Job well done
A member of the police high command has welcomed the tributes being showered on the security forces for a largely incident-free election day, and had high praises for what he described as the mature way Jamaicans went out and cast their ballots.
For Deputy Commissioner Clifford Blake, the accolades for both the police and the Jamaica Defence Force (JDF), especially from the two main political parties, are well deserved.
Blake, who has responsibility for the Jamaica Constabulary Force's (JCF) operations portfolio, said the order experienced by the more than 868,000 persons who turned out to cast their ballots was the culmination of careful planning between the police, the JDF and other stakeholders.
"I think we had a very good [election] day.

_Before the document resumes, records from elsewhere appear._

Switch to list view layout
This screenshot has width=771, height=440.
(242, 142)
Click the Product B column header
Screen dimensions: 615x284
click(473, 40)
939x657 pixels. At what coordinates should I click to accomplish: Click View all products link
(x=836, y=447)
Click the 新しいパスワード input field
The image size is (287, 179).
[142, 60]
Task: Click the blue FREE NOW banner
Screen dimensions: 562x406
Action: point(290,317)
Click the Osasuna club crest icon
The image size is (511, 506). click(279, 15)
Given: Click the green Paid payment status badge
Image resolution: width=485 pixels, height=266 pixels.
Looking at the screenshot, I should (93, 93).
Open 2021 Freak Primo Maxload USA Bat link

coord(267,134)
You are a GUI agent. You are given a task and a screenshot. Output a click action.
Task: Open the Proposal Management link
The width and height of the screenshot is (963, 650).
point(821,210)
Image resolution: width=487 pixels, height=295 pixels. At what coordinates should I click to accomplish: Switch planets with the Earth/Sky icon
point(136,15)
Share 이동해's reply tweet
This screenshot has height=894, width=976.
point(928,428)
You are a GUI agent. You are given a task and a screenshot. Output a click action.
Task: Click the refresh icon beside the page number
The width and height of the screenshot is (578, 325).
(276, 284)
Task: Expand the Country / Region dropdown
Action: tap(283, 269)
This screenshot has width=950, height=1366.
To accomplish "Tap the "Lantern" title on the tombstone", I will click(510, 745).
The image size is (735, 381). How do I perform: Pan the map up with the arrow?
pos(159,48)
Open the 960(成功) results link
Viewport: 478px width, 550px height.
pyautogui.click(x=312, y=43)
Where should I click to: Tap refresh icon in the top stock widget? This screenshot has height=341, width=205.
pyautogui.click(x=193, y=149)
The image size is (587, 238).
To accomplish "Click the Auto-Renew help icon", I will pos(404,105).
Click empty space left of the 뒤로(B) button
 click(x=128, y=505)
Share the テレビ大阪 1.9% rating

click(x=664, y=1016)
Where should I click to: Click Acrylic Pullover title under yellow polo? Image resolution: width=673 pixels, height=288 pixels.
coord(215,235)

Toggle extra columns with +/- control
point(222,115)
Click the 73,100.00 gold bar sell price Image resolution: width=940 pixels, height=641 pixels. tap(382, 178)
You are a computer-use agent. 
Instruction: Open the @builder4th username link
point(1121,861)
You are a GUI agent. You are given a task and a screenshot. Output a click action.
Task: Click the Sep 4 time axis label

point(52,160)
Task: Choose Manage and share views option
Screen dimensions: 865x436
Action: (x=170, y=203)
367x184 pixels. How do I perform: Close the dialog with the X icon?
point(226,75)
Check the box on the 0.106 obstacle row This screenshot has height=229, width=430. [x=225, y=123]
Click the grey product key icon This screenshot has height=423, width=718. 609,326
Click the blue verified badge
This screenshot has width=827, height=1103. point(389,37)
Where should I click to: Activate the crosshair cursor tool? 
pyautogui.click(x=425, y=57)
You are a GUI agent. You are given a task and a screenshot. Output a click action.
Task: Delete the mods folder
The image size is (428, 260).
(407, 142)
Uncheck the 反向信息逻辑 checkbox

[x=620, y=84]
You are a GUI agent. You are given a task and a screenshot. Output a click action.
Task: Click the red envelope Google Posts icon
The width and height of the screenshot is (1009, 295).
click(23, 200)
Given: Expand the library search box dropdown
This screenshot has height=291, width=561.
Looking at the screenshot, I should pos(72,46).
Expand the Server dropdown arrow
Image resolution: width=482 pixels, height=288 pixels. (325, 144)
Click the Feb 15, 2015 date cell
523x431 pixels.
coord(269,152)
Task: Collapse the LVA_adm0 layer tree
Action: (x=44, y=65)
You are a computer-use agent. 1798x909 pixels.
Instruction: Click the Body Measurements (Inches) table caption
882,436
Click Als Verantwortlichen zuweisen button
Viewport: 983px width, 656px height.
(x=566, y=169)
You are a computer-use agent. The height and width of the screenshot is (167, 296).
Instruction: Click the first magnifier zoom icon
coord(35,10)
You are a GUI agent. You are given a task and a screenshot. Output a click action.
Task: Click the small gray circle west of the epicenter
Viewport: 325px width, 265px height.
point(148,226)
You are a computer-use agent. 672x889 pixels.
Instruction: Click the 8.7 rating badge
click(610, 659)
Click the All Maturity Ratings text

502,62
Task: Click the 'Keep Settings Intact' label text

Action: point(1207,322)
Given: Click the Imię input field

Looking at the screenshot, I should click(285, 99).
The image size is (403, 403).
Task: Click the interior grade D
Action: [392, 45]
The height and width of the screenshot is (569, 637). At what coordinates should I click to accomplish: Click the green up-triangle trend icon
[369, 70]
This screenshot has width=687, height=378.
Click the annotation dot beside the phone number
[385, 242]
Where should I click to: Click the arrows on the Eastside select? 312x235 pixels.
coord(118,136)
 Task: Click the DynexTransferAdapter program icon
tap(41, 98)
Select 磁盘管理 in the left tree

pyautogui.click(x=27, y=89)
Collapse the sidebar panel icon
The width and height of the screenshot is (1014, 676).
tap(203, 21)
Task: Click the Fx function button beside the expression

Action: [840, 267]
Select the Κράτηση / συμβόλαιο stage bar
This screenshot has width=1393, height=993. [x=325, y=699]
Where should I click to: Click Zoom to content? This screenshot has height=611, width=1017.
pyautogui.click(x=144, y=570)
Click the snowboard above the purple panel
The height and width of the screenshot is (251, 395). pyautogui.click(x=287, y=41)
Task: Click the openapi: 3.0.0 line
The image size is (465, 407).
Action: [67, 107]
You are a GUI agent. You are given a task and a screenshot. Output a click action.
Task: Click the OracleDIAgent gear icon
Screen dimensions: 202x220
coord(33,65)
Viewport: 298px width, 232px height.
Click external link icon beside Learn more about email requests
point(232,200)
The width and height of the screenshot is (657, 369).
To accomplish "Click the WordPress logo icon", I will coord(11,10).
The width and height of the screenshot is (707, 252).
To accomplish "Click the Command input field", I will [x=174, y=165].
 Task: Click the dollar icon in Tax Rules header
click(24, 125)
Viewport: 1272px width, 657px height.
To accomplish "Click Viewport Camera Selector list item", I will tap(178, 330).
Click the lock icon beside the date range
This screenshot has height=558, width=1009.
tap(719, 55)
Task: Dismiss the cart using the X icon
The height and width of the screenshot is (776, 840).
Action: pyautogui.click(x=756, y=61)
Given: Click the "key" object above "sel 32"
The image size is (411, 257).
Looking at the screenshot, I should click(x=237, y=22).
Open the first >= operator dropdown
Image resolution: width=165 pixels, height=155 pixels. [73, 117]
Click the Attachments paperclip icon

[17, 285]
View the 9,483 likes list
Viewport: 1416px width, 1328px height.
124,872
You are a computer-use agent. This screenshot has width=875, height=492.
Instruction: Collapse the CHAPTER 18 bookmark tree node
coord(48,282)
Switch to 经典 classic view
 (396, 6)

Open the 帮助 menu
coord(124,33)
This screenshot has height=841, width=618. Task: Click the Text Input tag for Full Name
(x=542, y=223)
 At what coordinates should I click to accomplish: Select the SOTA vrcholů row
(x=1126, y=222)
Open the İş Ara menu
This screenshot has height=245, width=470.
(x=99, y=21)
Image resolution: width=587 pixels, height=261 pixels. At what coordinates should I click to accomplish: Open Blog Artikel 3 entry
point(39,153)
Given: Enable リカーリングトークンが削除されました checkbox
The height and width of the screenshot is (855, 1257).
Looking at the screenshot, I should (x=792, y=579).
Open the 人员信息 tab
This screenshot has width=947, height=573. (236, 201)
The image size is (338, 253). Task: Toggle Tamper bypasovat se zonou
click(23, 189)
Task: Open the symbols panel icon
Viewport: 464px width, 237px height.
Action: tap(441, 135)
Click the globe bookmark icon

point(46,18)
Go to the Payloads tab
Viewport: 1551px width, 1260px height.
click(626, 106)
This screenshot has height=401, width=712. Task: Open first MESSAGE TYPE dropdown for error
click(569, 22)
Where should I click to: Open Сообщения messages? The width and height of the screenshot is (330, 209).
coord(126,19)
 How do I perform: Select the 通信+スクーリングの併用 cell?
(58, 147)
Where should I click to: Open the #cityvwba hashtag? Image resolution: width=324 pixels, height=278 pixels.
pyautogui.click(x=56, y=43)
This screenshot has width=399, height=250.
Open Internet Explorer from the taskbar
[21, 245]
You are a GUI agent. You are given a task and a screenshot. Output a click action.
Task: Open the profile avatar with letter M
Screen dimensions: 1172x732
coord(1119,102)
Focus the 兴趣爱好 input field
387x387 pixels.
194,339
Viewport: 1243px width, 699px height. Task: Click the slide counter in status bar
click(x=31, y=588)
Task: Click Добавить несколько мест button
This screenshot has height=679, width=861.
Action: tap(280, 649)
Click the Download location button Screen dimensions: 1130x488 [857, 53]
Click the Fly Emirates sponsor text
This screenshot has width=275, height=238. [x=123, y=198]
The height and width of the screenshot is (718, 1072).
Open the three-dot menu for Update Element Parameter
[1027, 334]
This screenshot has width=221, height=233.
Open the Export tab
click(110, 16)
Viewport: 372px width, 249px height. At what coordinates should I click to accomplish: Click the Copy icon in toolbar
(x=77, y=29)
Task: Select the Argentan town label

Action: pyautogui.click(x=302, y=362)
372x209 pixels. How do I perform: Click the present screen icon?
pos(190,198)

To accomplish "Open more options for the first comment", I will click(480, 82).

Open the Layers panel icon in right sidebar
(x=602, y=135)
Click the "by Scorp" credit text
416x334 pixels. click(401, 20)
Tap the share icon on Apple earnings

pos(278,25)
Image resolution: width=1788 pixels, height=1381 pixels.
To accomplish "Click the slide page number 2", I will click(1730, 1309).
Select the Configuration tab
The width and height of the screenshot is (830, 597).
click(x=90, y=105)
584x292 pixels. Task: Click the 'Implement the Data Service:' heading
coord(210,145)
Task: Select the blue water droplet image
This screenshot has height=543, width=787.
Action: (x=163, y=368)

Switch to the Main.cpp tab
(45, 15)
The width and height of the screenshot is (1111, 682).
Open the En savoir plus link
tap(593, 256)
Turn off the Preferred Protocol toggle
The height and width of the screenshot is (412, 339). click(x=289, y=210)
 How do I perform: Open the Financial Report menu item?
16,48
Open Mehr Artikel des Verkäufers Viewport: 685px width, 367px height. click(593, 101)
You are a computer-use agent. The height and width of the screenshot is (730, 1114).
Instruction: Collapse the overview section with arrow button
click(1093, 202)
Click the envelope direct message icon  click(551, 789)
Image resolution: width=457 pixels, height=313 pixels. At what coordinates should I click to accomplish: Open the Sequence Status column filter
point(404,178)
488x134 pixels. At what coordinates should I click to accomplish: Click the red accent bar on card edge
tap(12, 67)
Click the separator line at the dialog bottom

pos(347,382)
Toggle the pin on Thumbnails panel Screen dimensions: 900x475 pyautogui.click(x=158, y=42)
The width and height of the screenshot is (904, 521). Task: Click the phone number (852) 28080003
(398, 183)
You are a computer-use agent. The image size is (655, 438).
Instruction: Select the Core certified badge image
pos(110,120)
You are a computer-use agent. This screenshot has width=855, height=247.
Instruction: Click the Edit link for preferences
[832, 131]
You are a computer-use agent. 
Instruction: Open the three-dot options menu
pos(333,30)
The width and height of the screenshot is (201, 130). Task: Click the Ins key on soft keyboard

It shows what can be achieved when you plan carefully as well as when you plan and execute together as a team," he said.
While acknowledging that there were reports of minor skirmishes including voter intimidation, Blake revealed that the police had no major incidents to deal with.
Without singling out the security forces, Director of Elections Orrette Fisher indicated that he was pleased with the way the election was conducted.
"We worked with the security forces, political party representatives, observers and other stakeholders to address, in a swift manner, reports of incidents which arose. But in general we can say the proceedings went smoothly," Fisher said late yesterday.
Prime Minister-designate Andrew Holness, during his acceptance speech on Thursday after it became clear that his JLP had defeated the People's National Party (PNP), praised members of the security forces for their conduct on election day.
PNP president Portia Simpson Miller also had high praises for the men and women of the JDF and the JCF and security forces during her concession speech at the party's St Andrew headquarters and urged PNP supporters to "big dem up."
JDF Civil-Military Cooperation Officer Major Basil Jarrett said it was good that the work and worth of the security forces are being recognised "because a lot of the time the work that we do goes unrecognised or unappreciated."
"We've made a lot about the fact that elections are now free and fair and safe, but a lot of time people don't stop and think about the hard work that goes on behind the scenes to make elections free and fair," Jarrett asserted.
"So you come, you vote and you go home... you see the soldiers who are lining the perimeter walls of the polling stations, but what you don't see is the planning and preparations going on in the background to make that happen," he added.
Informed of the commendations from the two main political parties, DCP Blake was philosophical.
"In life, whenever there is good performance it is usually recognised and praised and if the performance is not good then it is usually criticised. We came out good this time and we are deserving of the recognition," he told The Gleaner.
But while basking in the recognition, Blake said members of the public should also be commended for the way they conducted themselves on election day.
"It was their mature conduct and behaviour that contributed to the peace we witnessed yesterday [Thursday]" he underscored.